Earlier this year, the Center welcomed the first cohort of Research Assistants (RAs) to join our Mellon-funded Access for Small Arts Partnerships (ASAP) grant.
At the heart of ASAP are the innovative access initiatives happening at NYC’s small arts organizations. These projects form a growing edge of possibilities for creative, curatorial, and archival approaches to accessibility.
ASAP is about building feasible pathways to the emergent cultural access workforce. To do that, we are supporting NYU students to work on access projects that arts organizations are forging but don’t otherwise have the capacity to grow.
As students enter difficult job markets and non-profits face compounding challenges, our ASAP grant creates alternative-academic training spaces to seed ecologies of accessibility in NYC. The brilliant work of our inaugural RAs confirms we are on the right path.
Kevin Gotkin, CDS Assistant Director
We are delighted to introduce the first set of students to join us in this work. Each is working on a unique aspect of the grant, from templating and testing pedagogical tools to direct support for organizations’ project development.
Ray Chen is a creative technologist passionate about advancing disability justice, both in and through art. Currently a graduate student in the Steinhardt School’s Speech-Language Pathology program, they have collaborated closely with disabled artists, activists, and community members in multimedia education, assistive device design, and exhibition planning in the U.S. and Taiwan.
Leo Cheng is a first-year undergraduate student in Contemporary Production & Songwriting at the Steinhardt School. Previously, he was president of his high school’s local chapter of Best Buddies, an international non-profit organization that aims to foster friendships and inclusion for people with intellectual and developmental disabilities.

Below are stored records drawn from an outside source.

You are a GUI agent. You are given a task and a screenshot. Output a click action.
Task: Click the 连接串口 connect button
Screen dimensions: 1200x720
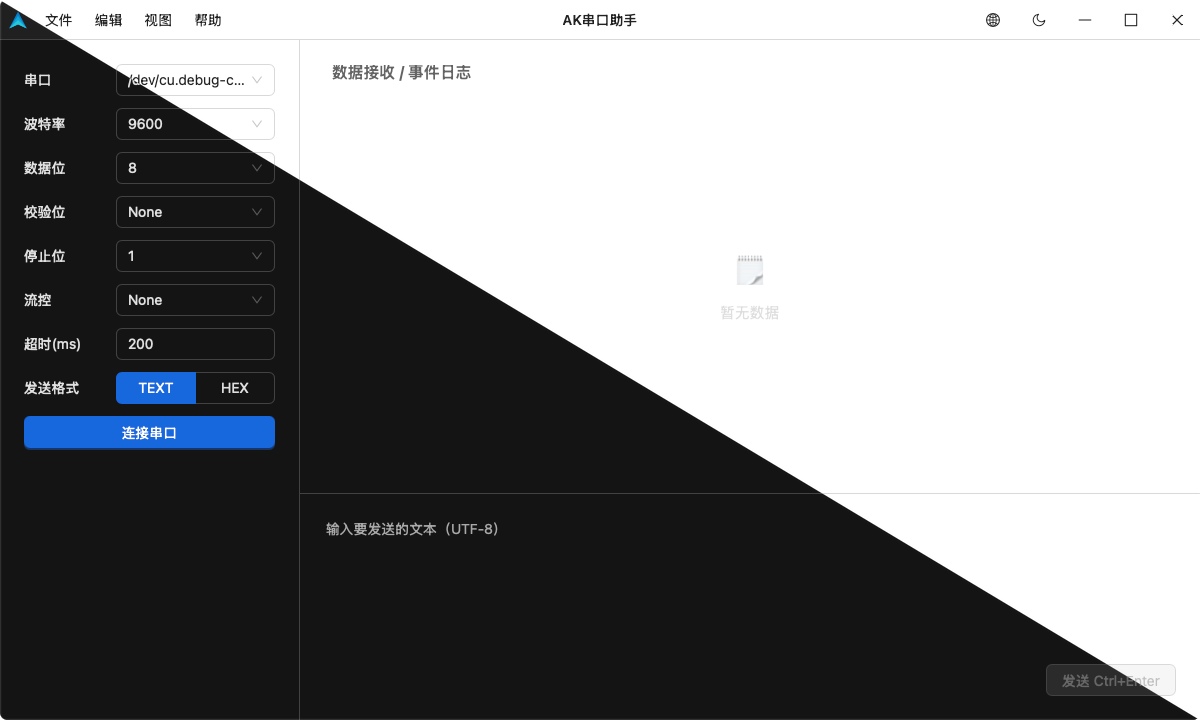point(149,433)
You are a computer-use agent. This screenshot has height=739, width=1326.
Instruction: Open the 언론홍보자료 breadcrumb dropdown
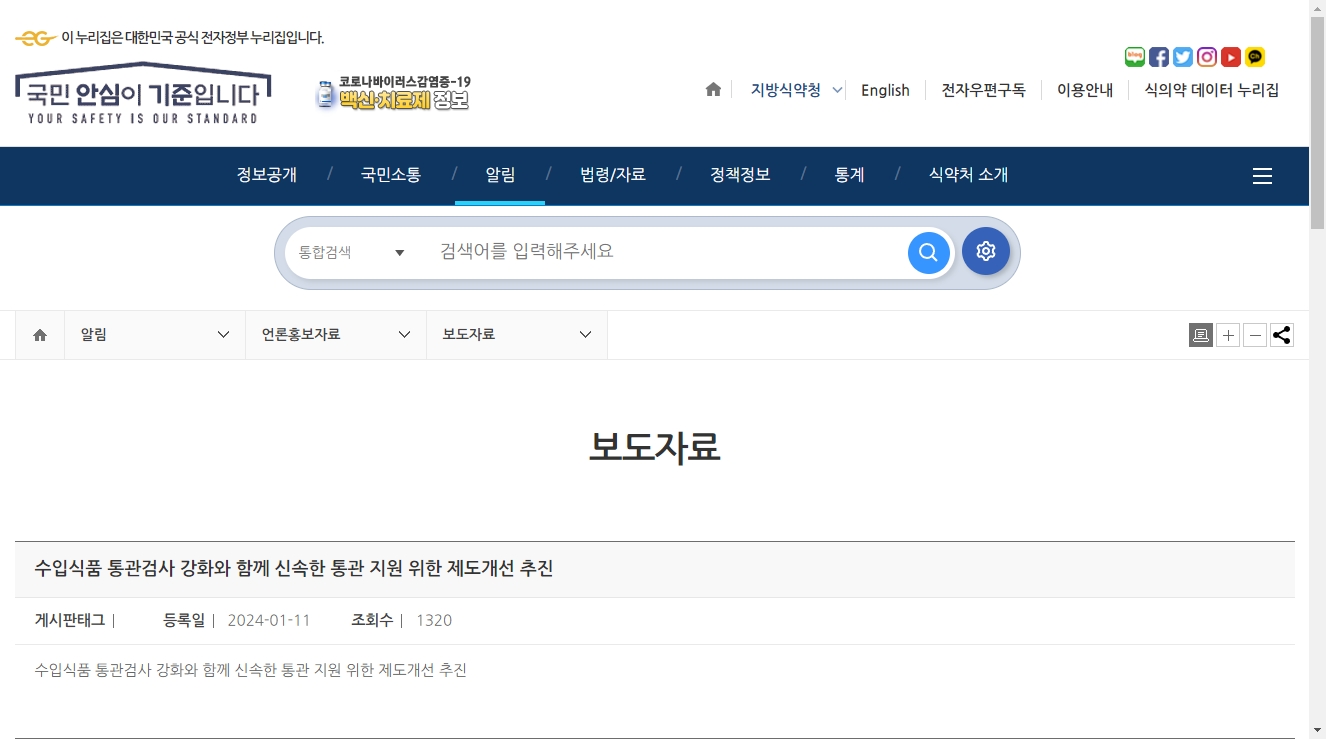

Leo joins CDS as part of the first-ever Steinhardt Undergraduate Research Experience (SURE) program.
Clayton Jarrard is a graduate student at New York University’s XE: Experimental Humanities & Social Engagement program. He works in applied social research and policy implementation and is also a host for New Book Network’s podcast channels in Disability studies and LGBTQ+ studies. Clayton’s research considers the affective ecologies of religious environments, including how spiritual experiences can contribute to debility, disability, Madness and mental illness, and suicidality.
Phoebe More is a first-year M.A. student at the NYU Institute of Fine Arts studying contemporary art. She first got engaged with access work through her undergraduate coursework on exhibition development. She has focused primarily on access in museum spaces, in particular the presentation of archaeological material, with a broad interest in disability for and beyond arts education.
Bella Ruhl is a doctoral student in Media, Culture, and Communication at NYU and holds an MA in Global History from the Freie Universität Berlin. Supported by the 2023 Fulbright-Mach Open Research Award, Bella has an article on the history of Wages for Housework, a feminist labor movement, forthcoming from the Journal of Women’s History (2026).